**Recorded data:**
-=-=-

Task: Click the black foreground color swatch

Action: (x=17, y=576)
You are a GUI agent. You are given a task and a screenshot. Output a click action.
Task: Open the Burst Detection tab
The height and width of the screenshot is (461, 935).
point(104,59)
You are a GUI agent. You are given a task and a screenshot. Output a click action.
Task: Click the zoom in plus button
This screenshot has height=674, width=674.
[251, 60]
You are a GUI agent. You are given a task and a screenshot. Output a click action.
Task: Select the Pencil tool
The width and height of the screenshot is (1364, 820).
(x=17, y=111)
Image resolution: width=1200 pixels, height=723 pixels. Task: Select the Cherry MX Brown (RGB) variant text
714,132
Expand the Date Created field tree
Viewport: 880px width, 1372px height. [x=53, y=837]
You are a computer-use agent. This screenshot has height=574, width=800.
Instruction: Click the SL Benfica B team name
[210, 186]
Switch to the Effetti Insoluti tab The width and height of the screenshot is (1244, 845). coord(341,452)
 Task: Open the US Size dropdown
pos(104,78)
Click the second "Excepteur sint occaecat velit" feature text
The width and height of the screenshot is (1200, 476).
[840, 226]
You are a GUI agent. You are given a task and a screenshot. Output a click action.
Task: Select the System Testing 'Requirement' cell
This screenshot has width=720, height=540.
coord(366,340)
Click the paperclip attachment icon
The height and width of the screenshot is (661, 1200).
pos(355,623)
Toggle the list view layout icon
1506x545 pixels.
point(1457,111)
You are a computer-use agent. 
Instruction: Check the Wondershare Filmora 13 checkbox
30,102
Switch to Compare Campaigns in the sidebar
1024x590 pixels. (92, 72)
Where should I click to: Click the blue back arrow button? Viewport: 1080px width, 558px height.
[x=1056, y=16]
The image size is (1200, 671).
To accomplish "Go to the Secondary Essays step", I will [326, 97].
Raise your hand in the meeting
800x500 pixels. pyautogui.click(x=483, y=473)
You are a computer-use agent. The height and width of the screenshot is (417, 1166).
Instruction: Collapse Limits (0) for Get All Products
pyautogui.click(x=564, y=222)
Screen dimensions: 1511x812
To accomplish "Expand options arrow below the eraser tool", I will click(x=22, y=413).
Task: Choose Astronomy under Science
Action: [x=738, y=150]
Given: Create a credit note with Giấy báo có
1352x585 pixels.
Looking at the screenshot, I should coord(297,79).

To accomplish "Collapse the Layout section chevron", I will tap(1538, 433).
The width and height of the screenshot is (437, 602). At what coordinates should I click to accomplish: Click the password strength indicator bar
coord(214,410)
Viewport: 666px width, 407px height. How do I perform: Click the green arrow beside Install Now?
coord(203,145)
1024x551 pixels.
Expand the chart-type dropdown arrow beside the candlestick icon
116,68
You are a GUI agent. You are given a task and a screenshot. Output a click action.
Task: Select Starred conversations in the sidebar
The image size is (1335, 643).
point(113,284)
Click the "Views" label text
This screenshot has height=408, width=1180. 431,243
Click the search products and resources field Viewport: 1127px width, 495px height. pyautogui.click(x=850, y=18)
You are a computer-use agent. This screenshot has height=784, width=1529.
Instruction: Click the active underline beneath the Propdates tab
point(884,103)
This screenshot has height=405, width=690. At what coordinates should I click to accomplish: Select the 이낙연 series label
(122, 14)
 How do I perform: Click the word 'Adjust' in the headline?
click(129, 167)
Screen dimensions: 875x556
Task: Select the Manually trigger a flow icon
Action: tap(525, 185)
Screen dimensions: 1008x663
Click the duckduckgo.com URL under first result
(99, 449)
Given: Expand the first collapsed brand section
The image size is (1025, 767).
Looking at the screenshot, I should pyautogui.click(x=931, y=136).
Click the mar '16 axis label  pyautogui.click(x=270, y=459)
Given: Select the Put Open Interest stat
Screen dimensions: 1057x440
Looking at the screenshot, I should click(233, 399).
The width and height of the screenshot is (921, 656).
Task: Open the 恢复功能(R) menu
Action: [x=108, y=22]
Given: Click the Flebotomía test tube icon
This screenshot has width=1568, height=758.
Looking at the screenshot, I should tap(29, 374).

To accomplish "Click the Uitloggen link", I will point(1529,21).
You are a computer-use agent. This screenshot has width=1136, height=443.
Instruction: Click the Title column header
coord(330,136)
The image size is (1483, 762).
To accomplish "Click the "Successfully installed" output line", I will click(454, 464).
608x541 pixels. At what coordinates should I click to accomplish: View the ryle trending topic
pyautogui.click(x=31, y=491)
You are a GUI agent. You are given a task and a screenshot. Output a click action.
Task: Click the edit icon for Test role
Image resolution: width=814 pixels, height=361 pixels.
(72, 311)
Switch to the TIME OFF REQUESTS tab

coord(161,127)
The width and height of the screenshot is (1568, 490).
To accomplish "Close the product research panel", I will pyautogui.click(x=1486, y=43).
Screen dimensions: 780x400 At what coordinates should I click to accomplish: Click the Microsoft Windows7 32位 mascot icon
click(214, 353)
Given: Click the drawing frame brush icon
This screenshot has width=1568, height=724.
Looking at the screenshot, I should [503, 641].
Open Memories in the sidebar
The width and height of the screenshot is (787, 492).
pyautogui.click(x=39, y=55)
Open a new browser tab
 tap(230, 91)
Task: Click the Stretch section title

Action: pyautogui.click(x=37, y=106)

-=-=-

**Exercise objective:**
Output only the lines that run from the one containing "This screenshot has width=1568, height=724." through the last line of the material above, both included.

**Task response:**
This screenshot has width=1568, height=724.
Looking at the screenshot, I should [503, 641].
Open Memories in the sidebar
The width and height of the screenshot is (787, 492).
pyautogui.click(x=39, y=55)
Open a new browser tab
 tap(230, 91)
Task: Click the Stretch section title

Action: pyautogui.click(x=37, y=106)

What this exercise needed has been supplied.